Otterberg celebrates 425 years of city rights

Petra Lessoing
Kaiserslautern American


***image1***Otterberg, the medieval town north of Kaiserslautern celebrates 425 years of city rights with a variety of events this year.

The next celebration is an entertaining evening offered by SWR radio station presenting well-known singers, local musicians and the gospel choir Body, Soul and Fun at 8 p.m. Thursday in Stadthalle. Advance tickets are available at the local Kreissparkasse bank.

An international high-jump meeting with talented athletes is scheduled to start 2 p.m. Feb. 11. Children’s events, concerts and more sports events will follow to highlight the anniversary.

The official 425th-anniversary ceremony will take place April 2. Roland Paul from the Palatinate Institute for Palatinate History and Folklore will present the local history.

The actual date when the town received its city right is March 26, 1581, proved in a document by Pfalzgraf Johann Casimir. In the 1570s, Otterberg gave shelter to Protestant refugees from France, Belgium and the Netherlands, the so-called Wallons. Their hard work and economic understanding helped the settlement to grow fast and thus to receive city rights. Many framework buildings are kept from this time. Also, Otterberg is known as Wallons’ town.

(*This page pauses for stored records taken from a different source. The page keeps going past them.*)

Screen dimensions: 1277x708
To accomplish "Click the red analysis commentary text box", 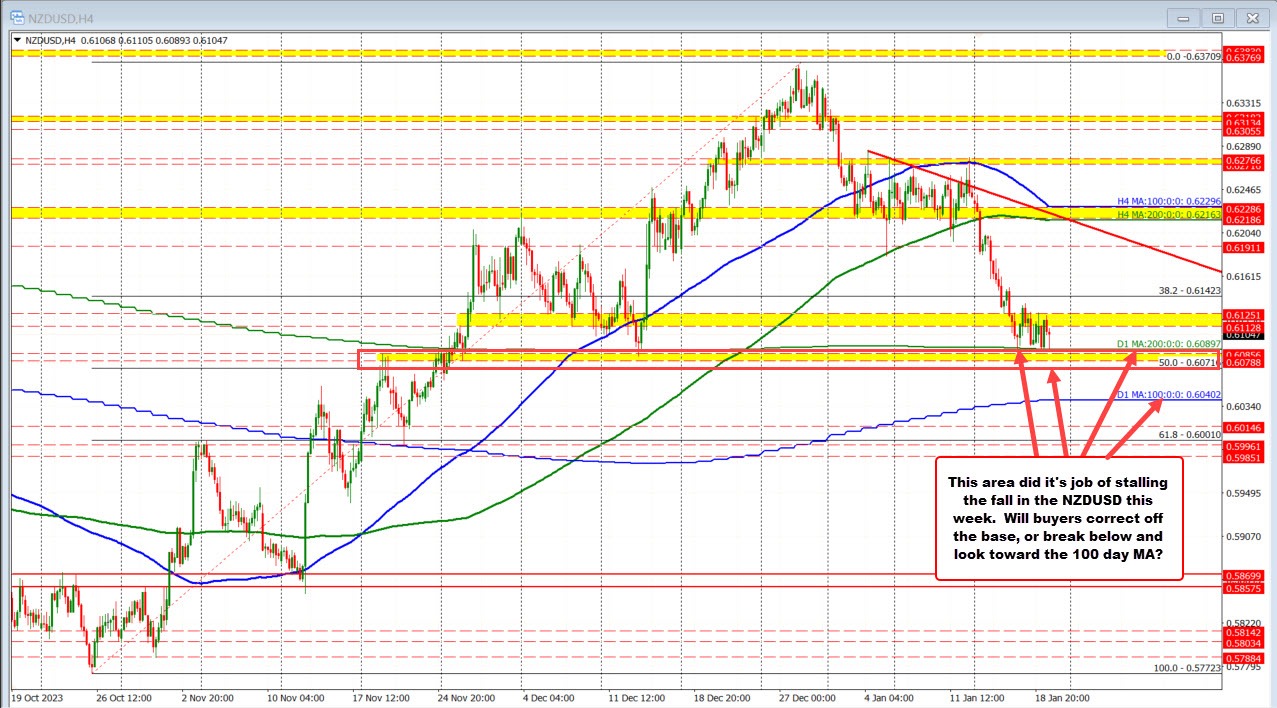I will point(1059,518).
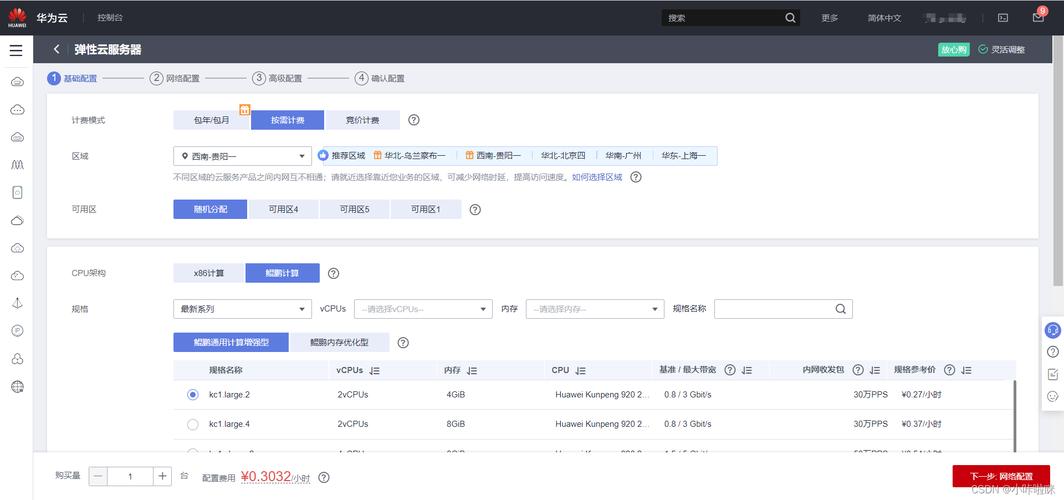Open the 西南-贵阳一 region dropdown
The width and height of the screenshot is (1064, 500).
(243, 156)
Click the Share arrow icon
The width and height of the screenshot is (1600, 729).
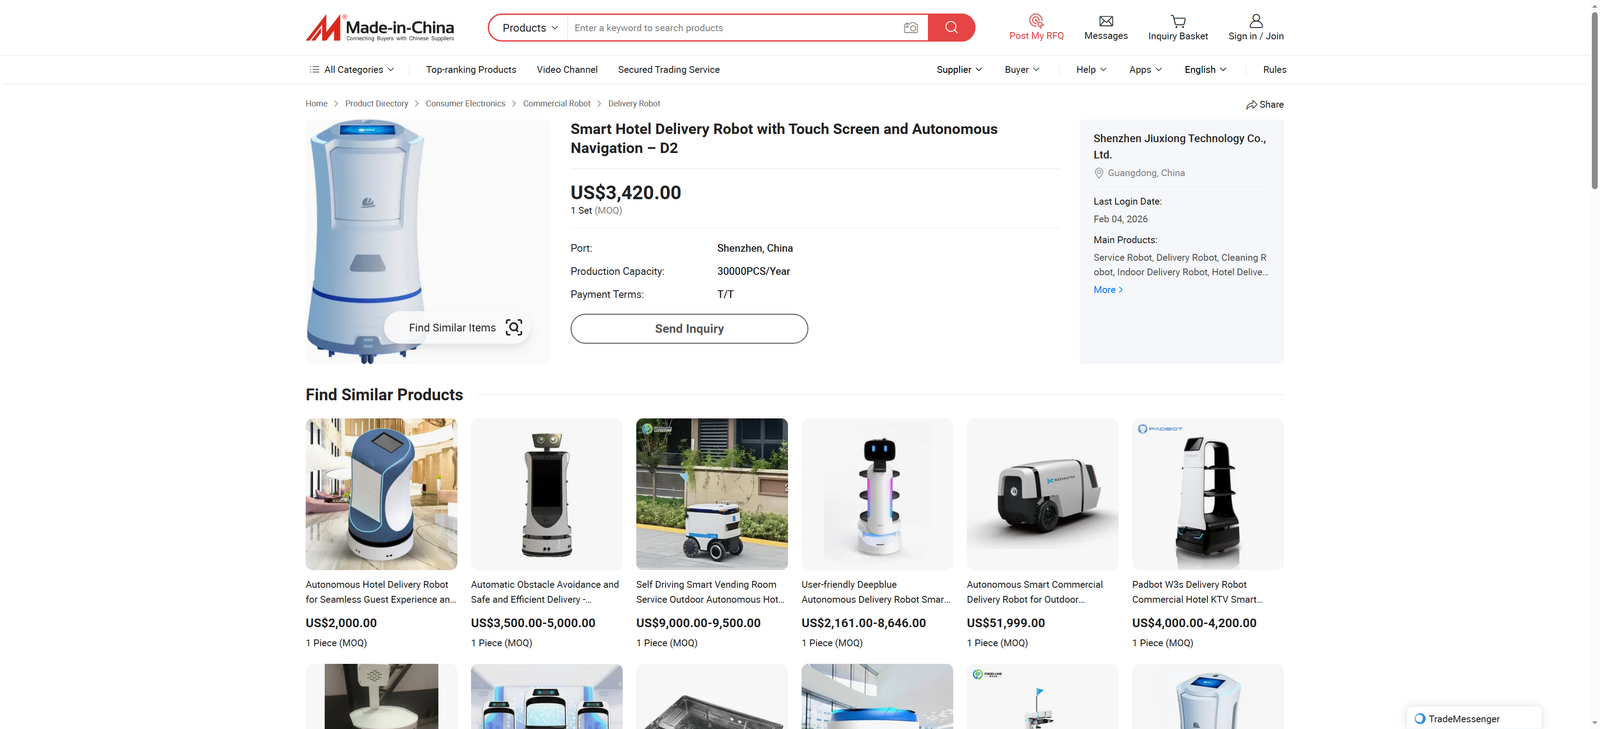click(1251, 105)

Actually, Otterberg’s history dates back 1140, when Duke Siegfried von Kesselstadt gave his castle called Otterburg to cistercian monks from the Eberbach Abbey in the Rheingau. According to the regulations of their order, the monks started building a monastery with the church at the bottom of the castle in 1168. They needed almost nine decades to finish it. Bishop Arnold from Luettich consecrated the Abbey Church in 1254.

The downfall of the monastery started in 1380 and ended in 15th century. In the Bavarian War of Succession in 1504 the monastery was ravaged and plundered.  In the peasants’ war in 1525, the local farmers and peasants stormed the monastery and destroyed everything they couldn’t carry away. Reformation was introduced in the area in 1556, and in 1559, the last four monks turned away from their faith. The last abbot, Wendelin Merbot, left the monastery in 1561 and in 1564, there was no more monastery. The religious refugees, the Wallons, who started coming to Otterberg used the stones of the monastery to build their houses. The stone-cut picture on the fountain at “Kirchplatz” in front of Abbey Church talks about the foundation of the monastery and about the Wallons moving into town.

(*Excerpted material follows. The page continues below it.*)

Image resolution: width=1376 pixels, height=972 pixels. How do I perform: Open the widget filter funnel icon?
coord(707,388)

The Abbey Church is the token of ***image2***the city and known as the second biggest sacral building in the Pfalz; the Cathedral in Speyer is the biggest one.

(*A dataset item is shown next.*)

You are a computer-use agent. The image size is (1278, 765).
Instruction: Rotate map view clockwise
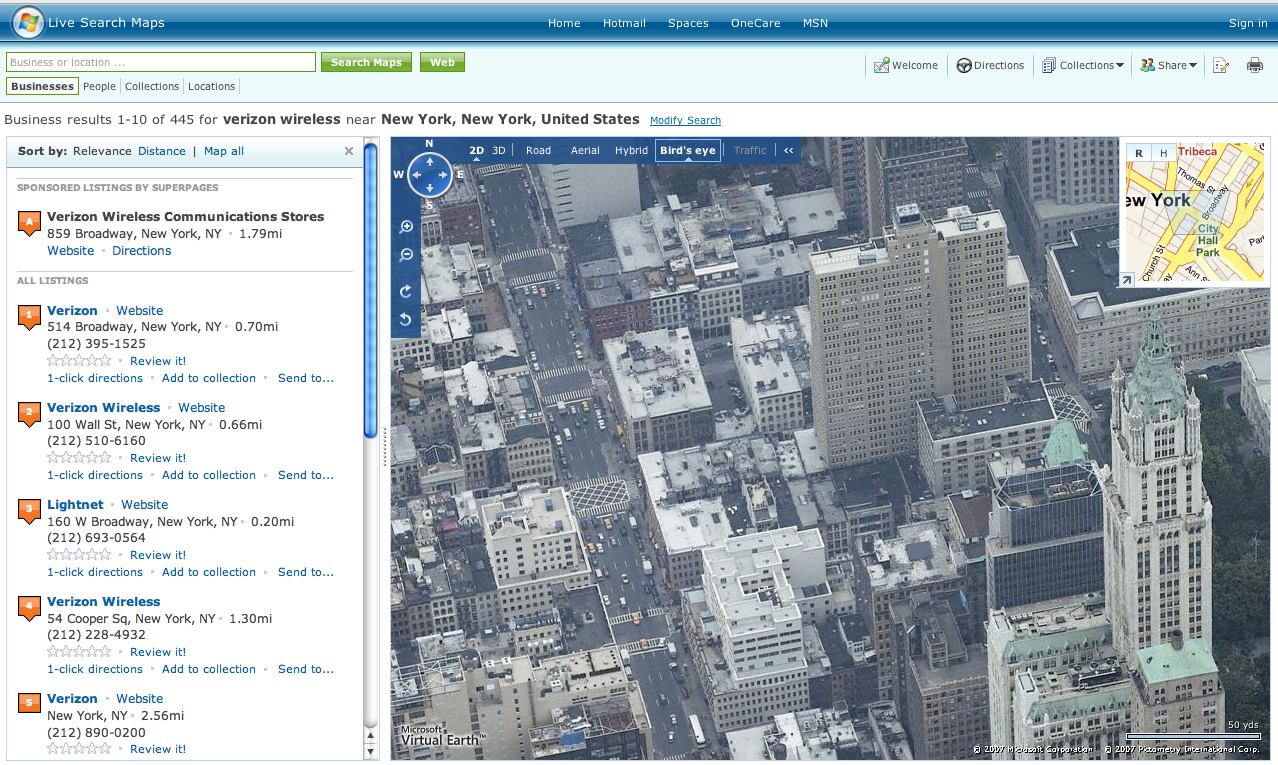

Its architectural structure is in the late “Romanesque and Gothic style. In the second half of the 16th century, the church was taken over by the Protestants. In the 18th century, Catholics were permitted to share the church with Protestants, but they were separated by a wall dividing the church into two halves.

During renovations, starting in the 1980s, the wall was broken down. In 1991, renovations were finished and the church was consecrated by the two denominations. The Abbey Church is still a joint place of worship.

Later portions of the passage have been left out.